KKR is retooling its real estate ambitions after falling just short of its own lofty benchmark. Despite securing fifth place in PERE's 2025 ranking of global real estate managers, the firm's leadership has made it clear that the top three are the only acceptable spots.
"We have a firm objective to be one, two, or three in anything we do," KKR Real Estate Global Head of Real Assets Raj Agrawal recently told PERE.
To that end, the company has spent the past year overhauling its business, merging its infrastructure and energy operations into a unified real assets platform and reassessing everything from product offerings to staffing and market strategy.
"We want to take even more market share over the next 10 to 15 years and not just run in place," Agrawal explained.
"We took the opportunity of this to come together to reevaluate our real estate strategy, product slate, staffing, go-to-market. And this has been a dialogue and action plan that we really have been in all year long."
According to Agrawal, KKR has made greater headway scaling its operations in the U.S. than in Asia and Europe, where its business remains "relatively newer." Yet the broader real estate market has proven tough terrain.
"Real estate has been a more challenged asset class for our space in the past few years," KKR CFO Robert Lewin said during the company's presentation at the Bank of America Financial Services Conference on February 10, 2026, according to a transcript provided by S&P Global Market Intelligence.
That view was echoed by Fitch Ratings' Dafina Dunmore, who told PERE that performance "has been challenged across the peer group, just giving the broader macro issues and challenges that all of the asset managers face."
Even so, Lewin pointed to signs of a recovery.
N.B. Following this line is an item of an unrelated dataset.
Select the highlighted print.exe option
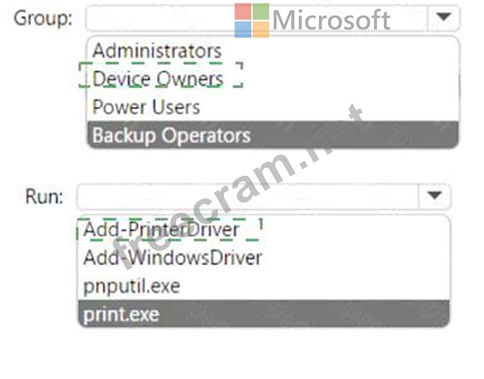pos(263,314)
He said that real estate values appeared to have bottomed out over the last 12 to 18 months, creating an opening to invest in core properties on an unlevered basis.
"We saw the ability to achieve very attractive rates of return on an unlevered basis in what we deem to be very low risk in core real estate properties because there just was a dearth of core real estate capital," he said.
During KKR's Q4 2025 earnings call on February 5, Lewin added, "Most of the competition [were] either core plus capital, but more likely value-added capital at a much higher cost of capital. And so, we leaned in, in early mid-2024, when we thought valuations really troughed, number one; number two, there was limited competition."
He also told attendees at the UBS conference on February 9 that the firm now manages about $85 billion in global real estate assets, split roughly evenly between equity and credit. Over the past year, he said, liquidity in the credit market has improved and transaction volumes have begun to rebound.
As the firm refines its long-term growth plan, KKR Real Estate Partner and President Chris Lee distilled the company's approach to its essence.
"Scale is the output," he told PERE. "It's an output of performance. And so, if we do our job well and perform, we will attract more capital, more deal flow, and scale."